A monotube shock absorber (the type used in NASCAR) has a piston (a disc with holes in it, shown below) moving up and down in oil. The holes in the piston are very small, which means it requires quite a bit of force to move the piston. Punch tiny holes in a piece of plastic and then try moving it through pancake syrup. This movement of an object through oil introduces an interesting way to control force.

The force exerted by a spring is proportional to how far you compress or extend it. (That’s Hooke’s law). In a shock, the force exerted by the shock is proportional to the speed at which the piston moves through the oil. So the force depends on how fast you move, not how far you move. You pick the shock to match the spring and the two work together.

A spring can compress and extend. So can a shock. When the shaft is pushed into the shock, it’s called compression. When the shaft is pulled out of the shock, it’s called rebound. You’d like to be able to adjust the rebound and the compression independently. One way you do this is that the two sides of the piston have different hole geometries. A hole may be large on one side and small on the other, which affects how the oil flows through the piston.

Another way you can tailor the compression and rebound response is by changing the shims (very thin washers) that bend when the piston moves up and down. The shims bend more when the piston moves faster, uncovering more of the holes and allowing more oil to move from one side of the piston to the other. (At very low speeds, a valve in the shaft allows direct flow.)
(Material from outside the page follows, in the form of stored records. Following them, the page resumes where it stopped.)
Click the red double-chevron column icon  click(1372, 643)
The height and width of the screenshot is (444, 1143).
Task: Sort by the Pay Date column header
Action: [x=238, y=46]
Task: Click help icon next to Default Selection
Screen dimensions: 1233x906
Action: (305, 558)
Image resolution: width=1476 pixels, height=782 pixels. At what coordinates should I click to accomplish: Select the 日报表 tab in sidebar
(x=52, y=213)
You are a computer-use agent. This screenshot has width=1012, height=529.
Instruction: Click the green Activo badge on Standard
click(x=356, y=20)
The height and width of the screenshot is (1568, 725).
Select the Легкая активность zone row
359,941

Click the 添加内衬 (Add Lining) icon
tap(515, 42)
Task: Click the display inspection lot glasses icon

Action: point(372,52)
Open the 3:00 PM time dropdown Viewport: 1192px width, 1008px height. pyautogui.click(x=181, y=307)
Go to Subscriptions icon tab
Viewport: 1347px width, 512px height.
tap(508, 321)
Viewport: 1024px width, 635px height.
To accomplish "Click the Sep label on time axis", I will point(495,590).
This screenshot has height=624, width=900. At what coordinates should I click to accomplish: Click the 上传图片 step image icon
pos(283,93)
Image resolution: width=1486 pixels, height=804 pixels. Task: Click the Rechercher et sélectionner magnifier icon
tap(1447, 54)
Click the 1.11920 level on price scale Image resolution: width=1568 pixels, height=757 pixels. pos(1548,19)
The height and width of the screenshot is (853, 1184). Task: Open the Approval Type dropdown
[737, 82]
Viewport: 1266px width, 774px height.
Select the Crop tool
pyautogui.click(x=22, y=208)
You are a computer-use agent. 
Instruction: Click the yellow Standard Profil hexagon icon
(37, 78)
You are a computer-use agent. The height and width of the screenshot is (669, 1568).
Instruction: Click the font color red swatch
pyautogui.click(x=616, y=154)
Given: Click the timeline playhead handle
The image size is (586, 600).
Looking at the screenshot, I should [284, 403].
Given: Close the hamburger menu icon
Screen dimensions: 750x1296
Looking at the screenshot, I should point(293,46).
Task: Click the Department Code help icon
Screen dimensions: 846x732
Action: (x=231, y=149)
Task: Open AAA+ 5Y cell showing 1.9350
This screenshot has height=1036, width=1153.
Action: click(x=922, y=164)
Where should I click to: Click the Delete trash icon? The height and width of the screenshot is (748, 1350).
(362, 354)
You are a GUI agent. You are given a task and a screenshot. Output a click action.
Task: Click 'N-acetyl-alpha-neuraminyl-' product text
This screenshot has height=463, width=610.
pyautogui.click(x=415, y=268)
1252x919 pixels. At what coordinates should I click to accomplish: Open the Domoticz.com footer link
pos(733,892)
The key to how a shock works is the resistance to the piston’s motion. The resistance is provided by the oil. Most shock oils are between 2-5 wt. More viscous oil provides more resistance to motion.

Look back to the first picture of the shock. There’s an area there marked ‘gas’. Ignore that for a moment and assume you just screwed the two pieces of the shock together without doing anything special. If you want to try this experiment at home, get some cooking oil and put it in your blender. Turn the blender on - that will mimic what happens when the piston moves up and down. (If you have a French press coffee maker, that would be a more accurate analogy, but a blender has the same effect and is less likely to engender spousal irritation.)

Whirl the oil in the blender for a few seconds and you’ll notice that you have foam. Foam is gas bubbles trapped in a liquid or solid. Stryfoam, for example, is air bubbles in a polymer. The foamy mess you have in your blender was created when the whirling motion incorporated air bubbles into the oil. (When you have bubbles of one liquid trapped in another, that’s called an emulsion, but it’s the same idea.)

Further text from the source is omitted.